Given these questions, a major effort was made to tie Hiss to the production of the Baltimore Documents.

Among the typed papers produced by Chambers were four handwritten notes. The FBI experts determined that these notes were written in Hiss’s handwriting. However, can this fact serve as direct proof of “intent to harm the United States or to aid a foreign government”? The circumstantial evidence produced in the course of the government investigation and two trials has not provided a conclusive answer.

In the case of the typewritten copies and document summaries, the government tried to establish that they had been typed on a machine once owned by the Hisses – and unearthed by Hiss’s defense attorneys in 1949. But would an affirmation by the FBI that the documents had been typed on the Woodstock N 230099 machine discovered by the Hiss defense, stand in an espionage prosecution as evidence that they “had been conveyed to an agent of a foreign government with knowledge or intent to harm the United States or to aid a foreign government”?

During Alger Hiss’s two perjury trials, an apparent answer to this question was provided by the mysterious figure of Colonel Bykov, whom Chambers described as his Soviet principal in an espionage operation.

Since mid-November 1948, “Colonel Boris Bykov” has been written into the annals of American history as “the chief agent for Russian military intelligence in the U.S. during the late 1930s.” 5 In his biography of Whittaker Chambers, Sam Tanenhaus writes that “Boris Bykov, a GRU agent from Odessa … had come to the United States in the summer [of 1936], with orders to supervise the whole of the country’s Soviet military intelligence operations.” 6

CLICK HERE to see how this description fits with Russian documentation that became available in the 1990s.

Tanenhaus also cites Chambers’s sworn testimory before Hiss’s lawyers on November 17, 1948, in which Chambers told how, in early 1937, he had “brought Alger Hiss together with a Soviet agent, Boris Bykov, for the purpose of asking Hiss to furnish State Department documents to the apparatus.
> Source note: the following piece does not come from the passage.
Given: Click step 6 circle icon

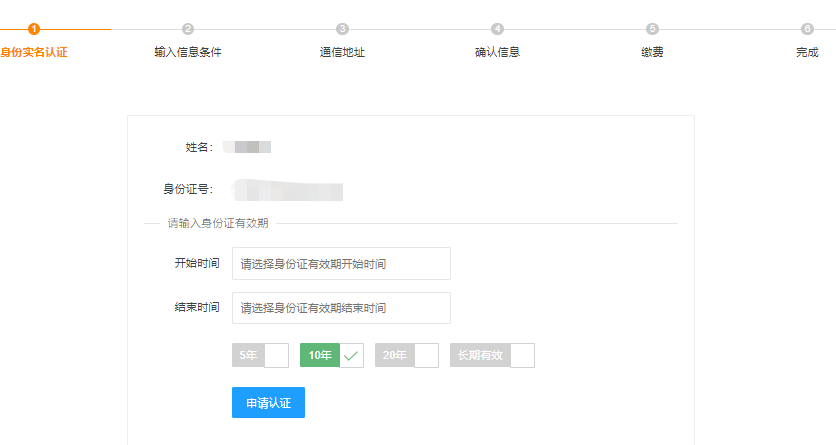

Hiss agreed on the spot and soon “began a fairly consistent flow of such material….” 7

Hiss consistently maintained, however, that he had not met or heard of any Russian named Boris Bykov — or Peter, a cover name “Bykov” used, according to Chambers. He held to this position in his interview with the FBI on December 4, 1948, his grand jury testimony and his two perjury trials.

On December 6, 1948, Chambers began testifying before a special federal grand jury in New York City. Headed by Assistant U.S. Attorney Thomas J. Donegan, then a special assistant to the U.S. Attorney General, this grand jury had been hearing evidence on charges of Soviet espionage for many months – and was scheduled to “go out of existence” on December 15 since it had not been able to produce any indictments. Soon after Chambers turned over the Baltimore documents, however, the Department of Justice decided to present his allegations and evidence for consideration by that same grand jury.

On December 7, Chambers told Thomas J. Donegan that about once a week throughout 1937 and the first months of 1938, he had delivered film with information provided by members of his group to “Colonel Bykov.” 8

Donegan was no stranger to the case. A former top Communist expert in the FBI’s New York Office, he had formerly headed the Bureau’s “Comintern Apparatus Squad,” investigating Communist activities – and had had access to records regarding Communist espionage. Beginning in November 1945, Donegan’s “special assignment” was handling all phases of the espionage investigation of the charges by another defector from the Soviet cause, Elizabeth Bentley9

CLICK HERE for a closer look at interesting episodes from Donegan’s FBI career, as shown in F.B.I. files.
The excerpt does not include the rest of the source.